My back is still against the wall. Obviously, these are huge blessings. My van goes from not working to working. I lost $100 in the rental card debacle, but I gained enough money for my rent and then some through my small business.

I still don’t know what to do.

I thought seriously about just moving to Hawaii and living there. Mainly because the rental cars were cheap and I could go there and do work. Also, one of my dreams is to visit every US state. I’ve seen 44 out of 50 so far I’m guessing there’s gonna come a time where I’m just going to have to decide to live my life to the fullest.

I miss my wife deeply. She cut me deep deeply. She hurt me really badly while what she did to me. It’s so painful to think of what she did after everything that I did for her as a husband, including bringing her to this country. It is very painful and I honestly don’t know how she lives with herself. I don’t know how she looks in the mirror and thinks she’s OK with God. I don’t see how she takes the Lord’s supper on Sunday and closes her eyes and thinks about the cross while also thinking about the pain that she has caused me. I don’t understand.

I am not a perfect man, but I love my wife. I am not a perfect man, but I’ve always been a forgiving person. I’ve always been quick to forgive. Even when I’ve been horribly treated by others. I stand prepared to forgive my wife and love her like Jesus loved his church

I asked for prayers for a reconciliation. I bet I have prayed over 1 million times for my wife. Scores of other people have also prayed for our relationship.

I miss my children deeply. I miss them every day. I see a child out in town and it makes me sad. I hear the voice of a child over a video on YouTube and it makes me sad. My dreams are filled with their memories and it makes me sad. I often wake up in deep depression after having slept and dream so much.
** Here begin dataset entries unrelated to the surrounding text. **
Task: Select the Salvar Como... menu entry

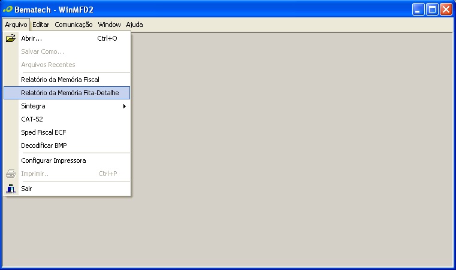Action: pyautogui.click(x=43, y=51)
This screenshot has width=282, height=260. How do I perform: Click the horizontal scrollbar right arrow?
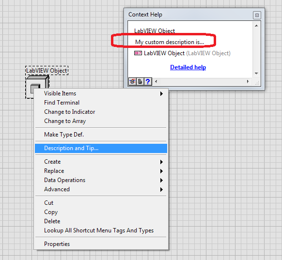(248, 81)
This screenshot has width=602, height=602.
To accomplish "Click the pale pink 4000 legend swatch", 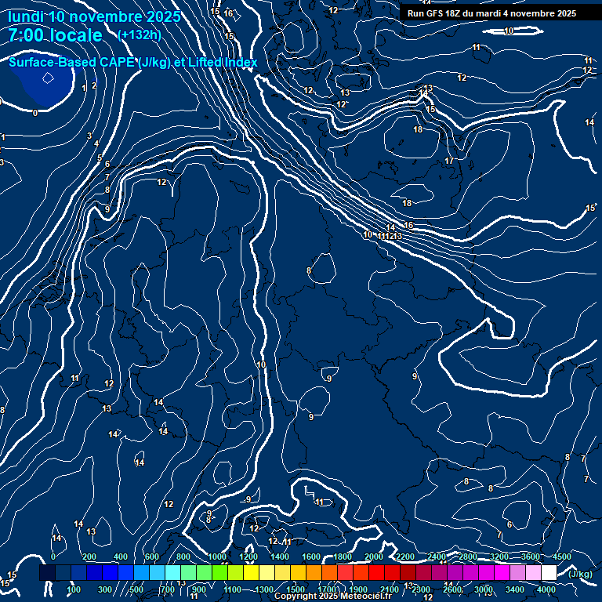I will (533, 573).
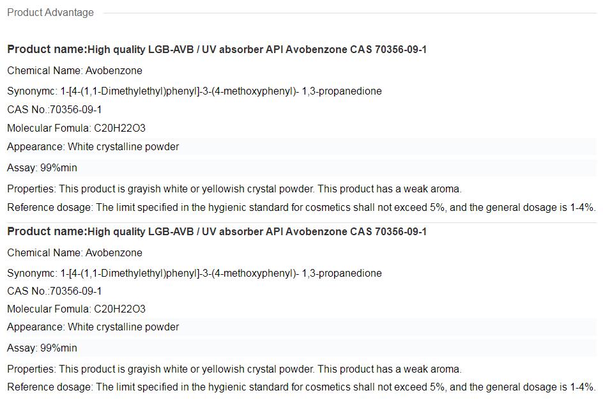Click the first Product name heading line

tap(217, 49)
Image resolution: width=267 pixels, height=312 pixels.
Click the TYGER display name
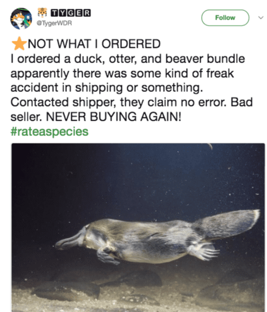[71, 13]
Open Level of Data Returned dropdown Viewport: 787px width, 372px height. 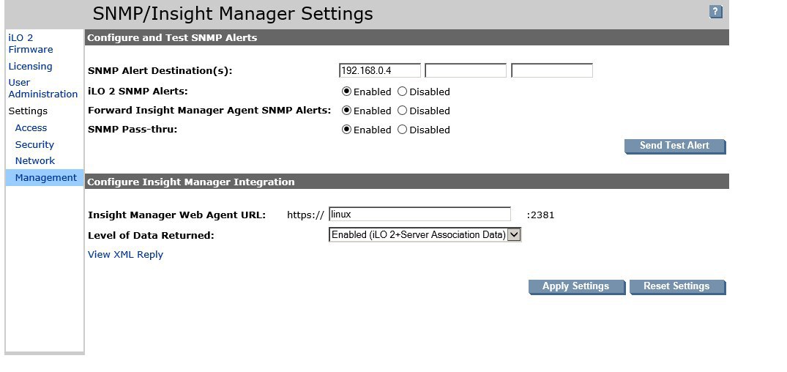pos(514,234)
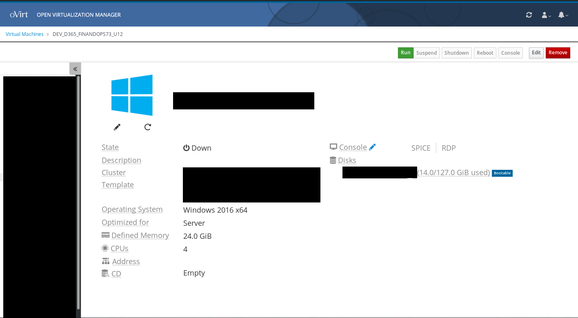Click the Disks stack icon

333,160
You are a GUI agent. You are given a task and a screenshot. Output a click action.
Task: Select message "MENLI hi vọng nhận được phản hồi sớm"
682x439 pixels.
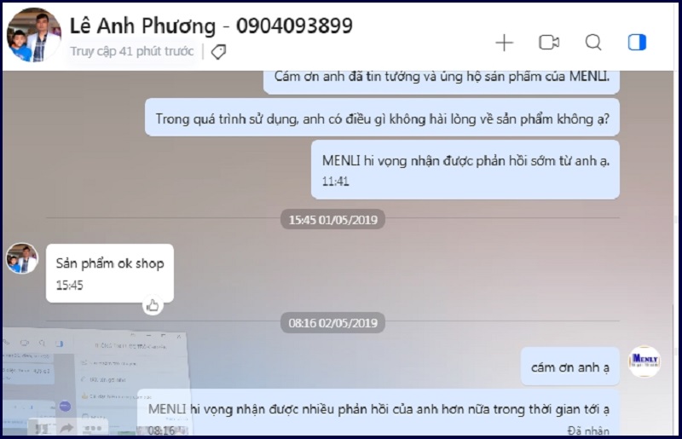tap(465, 170)
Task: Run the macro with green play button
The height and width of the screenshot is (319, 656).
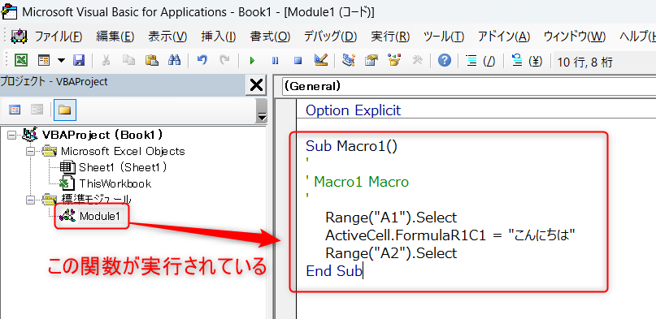Action: click(252, 61)
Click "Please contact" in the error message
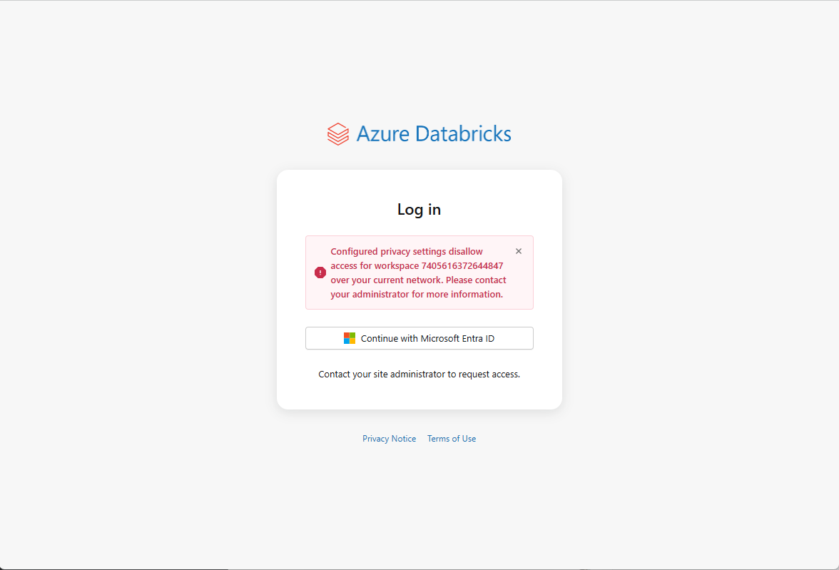The width and height of the screenshot is (839, 570). tap(476, 280)
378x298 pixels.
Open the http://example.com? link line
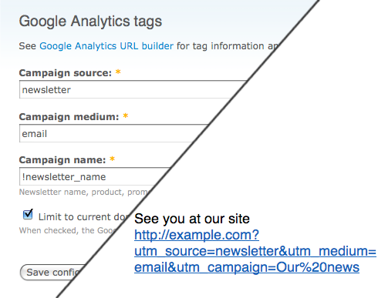pos(197,235)
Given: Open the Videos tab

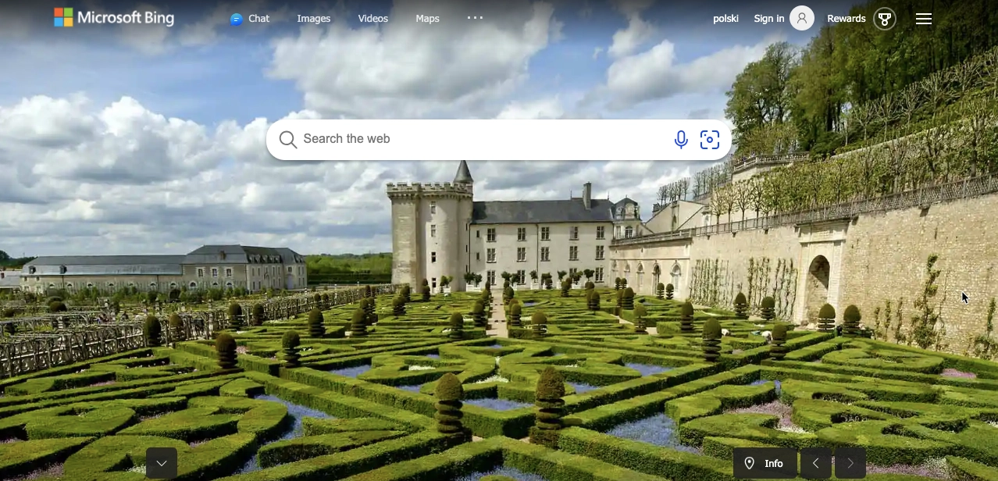Looking at the screenshot, I should click(x=372, y=19).
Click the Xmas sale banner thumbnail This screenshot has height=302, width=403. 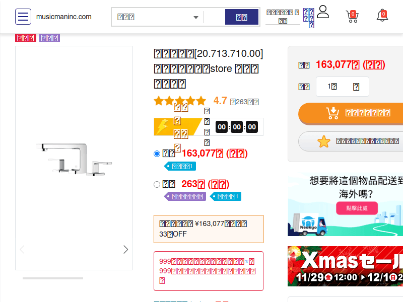(x=348, y=266)
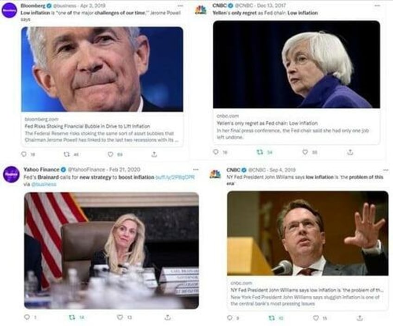This screenshot has height=326, width=393.
Task: Open the buff.ly link in Brainard tweet
Action: 175,177
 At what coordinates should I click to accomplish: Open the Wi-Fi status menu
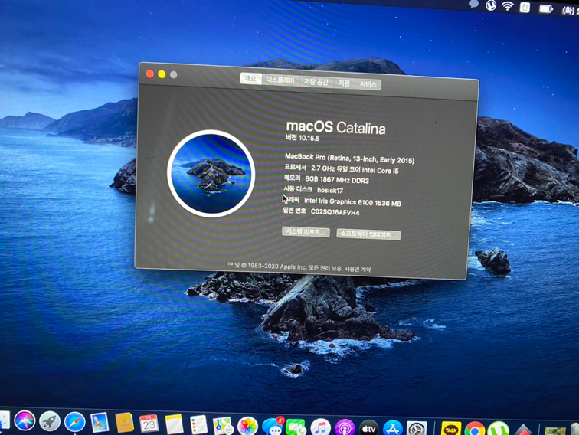(508, 6)
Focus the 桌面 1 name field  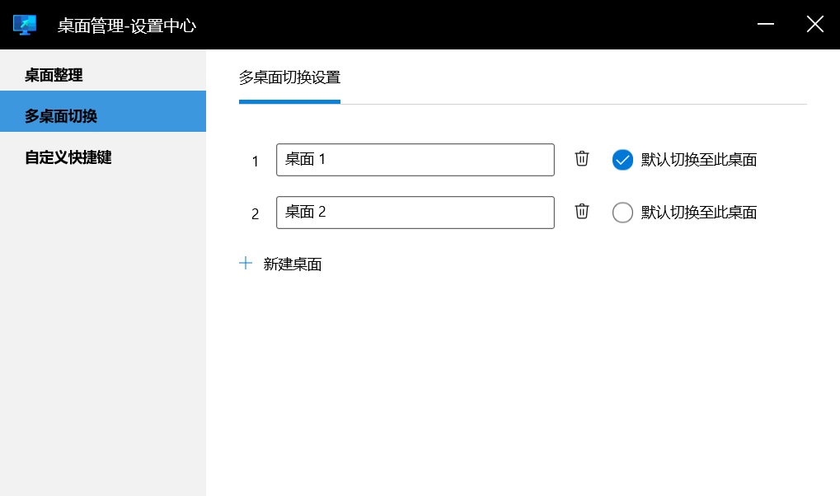(415, 160)
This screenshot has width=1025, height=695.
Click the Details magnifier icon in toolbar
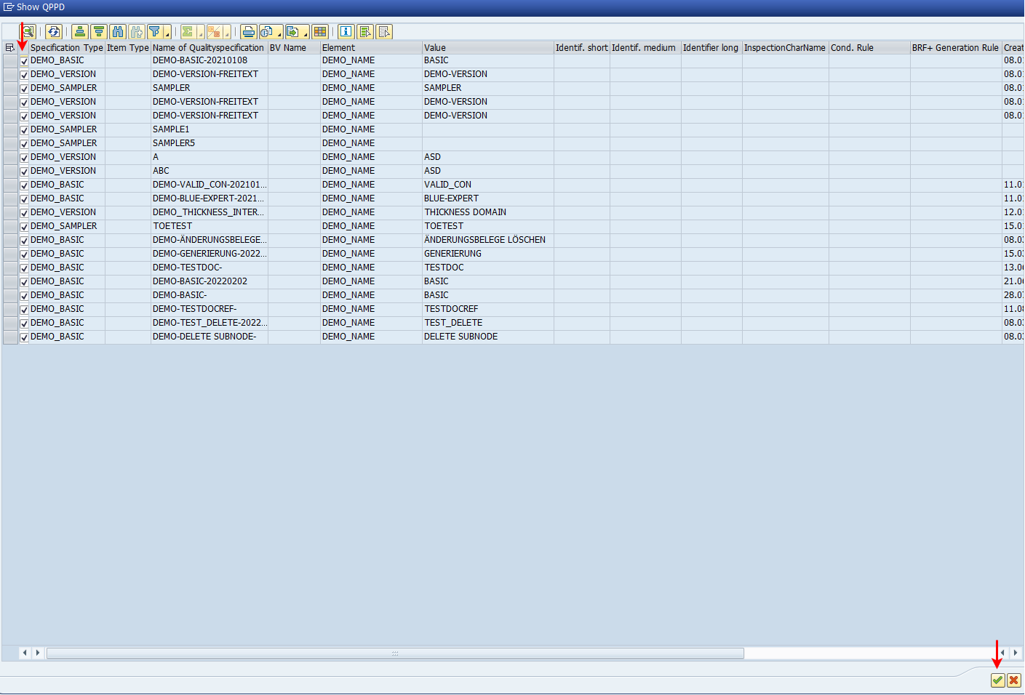(29, 32)
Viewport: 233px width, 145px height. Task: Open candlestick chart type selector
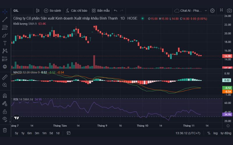38,11
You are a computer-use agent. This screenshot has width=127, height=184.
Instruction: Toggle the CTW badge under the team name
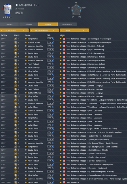pyautogui.click(x=19, y=13)
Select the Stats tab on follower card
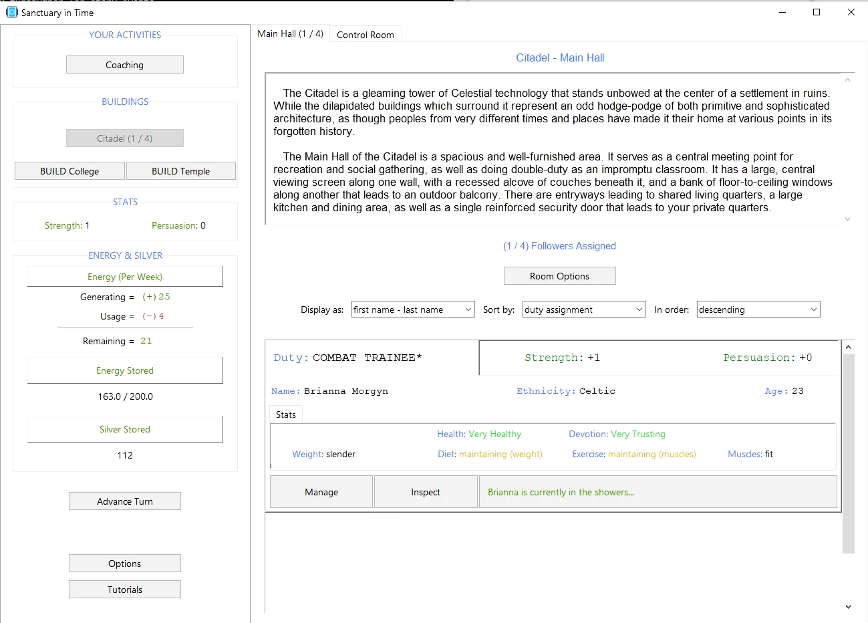The image size is (868, 623). tap(286, 414)
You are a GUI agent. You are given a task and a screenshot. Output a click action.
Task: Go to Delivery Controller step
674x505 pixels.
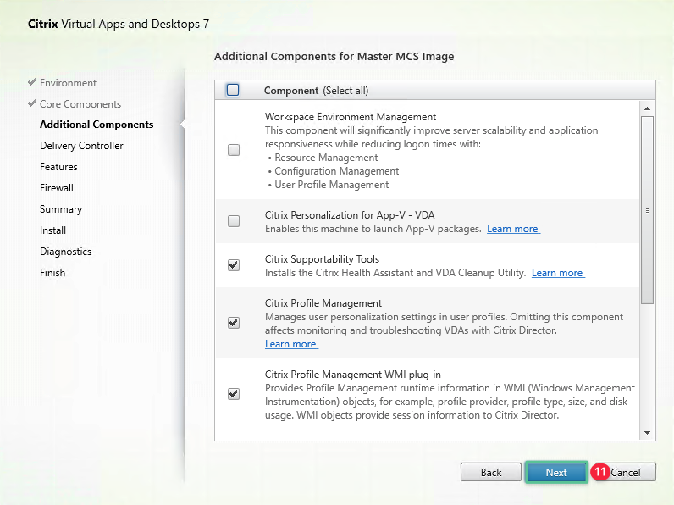[81, 146]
Please, God bring my family back to me.

I still have hope. I know that God is the only way for my family to come back together. I trust that this whole time he’s been working in her life just like he’s been working in mine. I’m sure that she has also gone through a lot of struggles. I hope that those struggle struggles have brought her closer to God and closer to making a relationship work.

I know God’s word. I’ve been a Christian for a long time, since the summer of 1979 I love God with all my heart. When I say, God, I’m also referring to Christ in the spirit. If I don’t say that, someone will comment on their post towards me about it, which I hate by the way.

I don’t know what to do

I have put my faith and trust in God. One great thing about the struggles and trials that I’ve walked through is I feel like my love for God is stronger than it’s ever been. I feel like my faith is greater than it’s ever been.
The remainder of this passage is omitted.